Ma la bomba non aveva smesso di uccidere: nel febbraio del 1955, all'età di dodici anni, Sadako si ammalò di leucemia a causa degli effetti delle radiazioni di cui la zona rimase contaminata per effetto dello scoppio nucleare.
 Sadako era piena di voglia di vivere, e nelle lunghe giornate in ospedale si dedicava a costruire, con le scatole delle medicine e con qualunque altro frammento di carta avesse a portata di mano, piccoli origami raffiguranti ben auguranti gru. 
Ne aveva composte più di milletrecento quando dopo otto mesi di malattia, la mattina del 25 ottobre 1955, i suoi sorrisi e la sua voglia di vivere smisero di animare la piccola stanza d'ospedale ed entrarono nella memoria straziata di tutti gli abitanti della città, a partire dai suoi compagni di scuola.

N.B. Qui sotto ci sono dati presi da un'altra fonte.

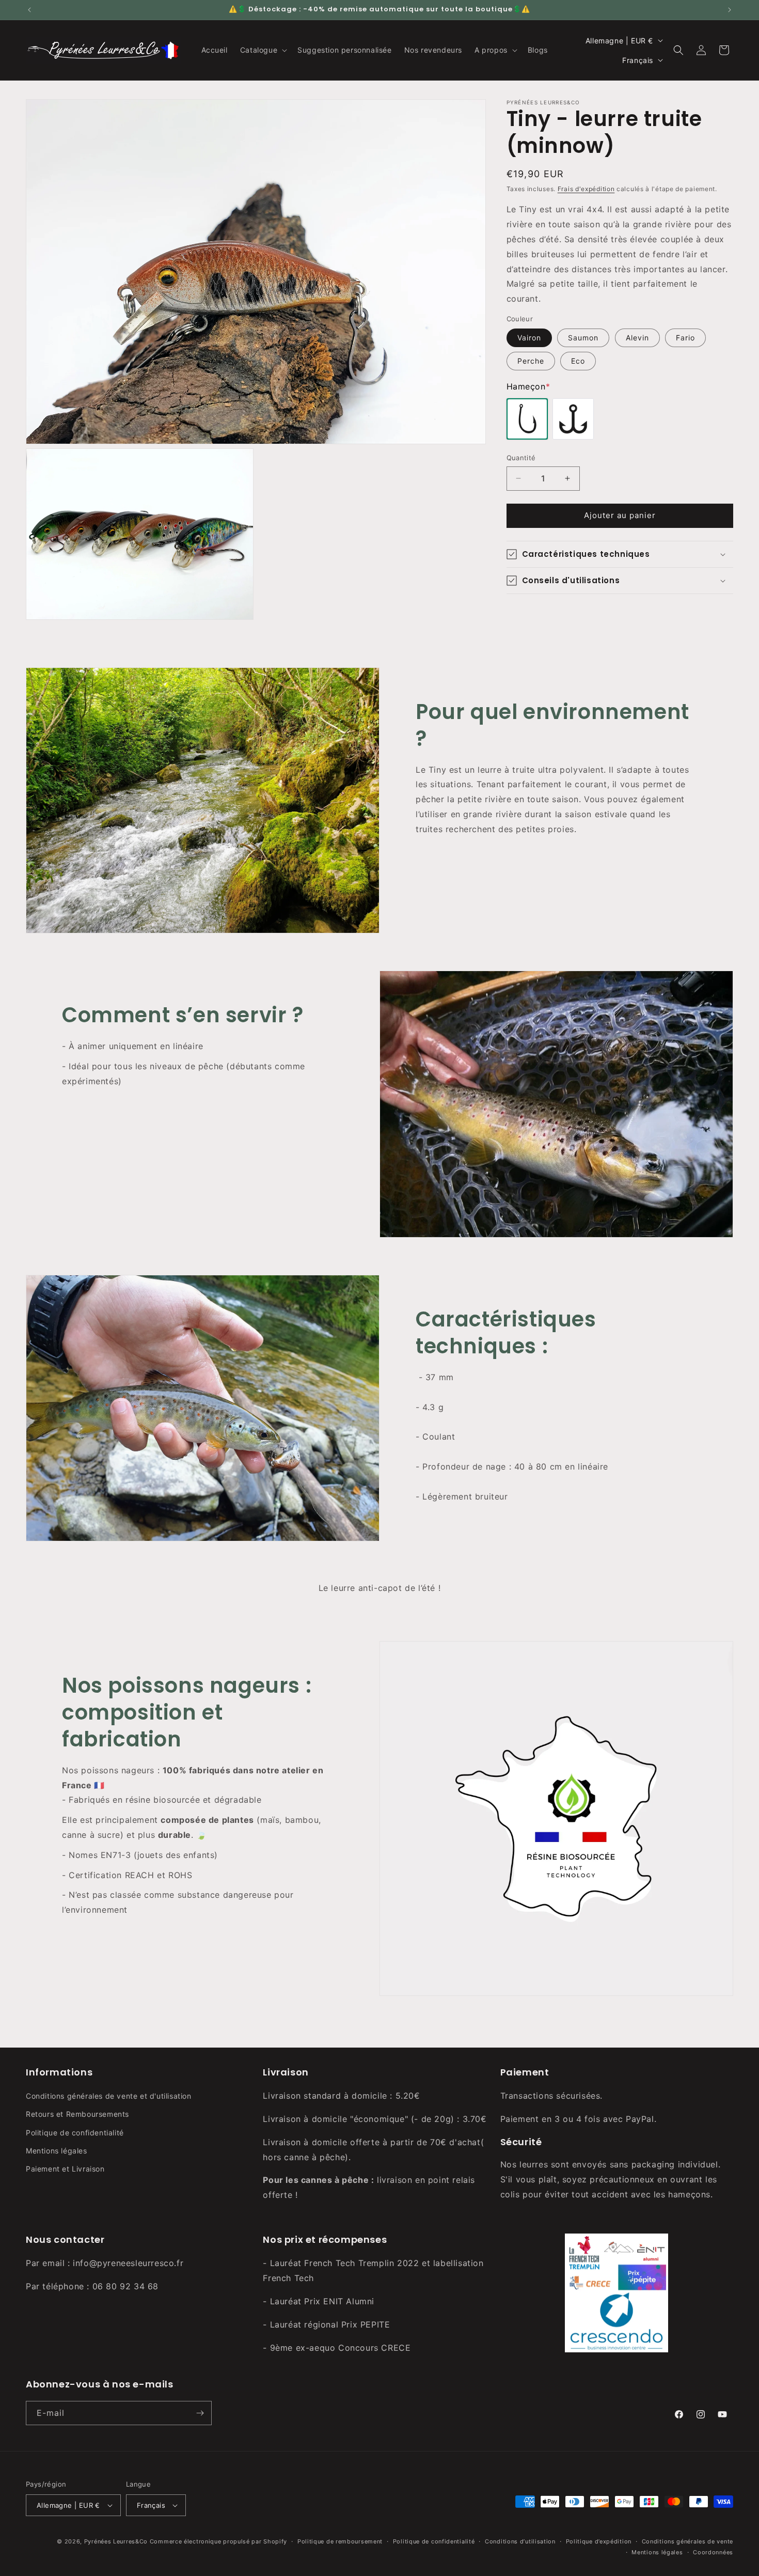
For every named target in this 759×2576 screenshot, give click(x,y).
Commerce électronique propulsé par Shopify (218, 2541)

Da quel giorno migliaia e migliaia di gru di carta, di tutte le dimensioni e di tutti i colori, prendono continuamente forma dalle mani dei bambini e di tutti gli abitanti di Hiroshima, e vanno a costituire ghirlande, disegni, composizioni di ogni tipo che vengono utilizzate al posto dei fiori per onorare tutti i luoghi della memoria: una miriade di piccole gru che vengono spedite alla città di Hiroshima anche da tutto il mondo, e che nelle semplici ed accurate pieghe delle loro ali tengono ancora oggi in vita l'incredibile vivacità di Sadako e i suoi sogni colorati.


Dal 1958 Sadako è posta su di un piedistallo in granito, nel Parco della Pace di Hiroshima, con le mani tese a sorreggere una grande gru a origami; alla base, l’iscrizione recita: 

 Questo è il nostro grido. Questa è la nostra preghiera. Pace nel mondo.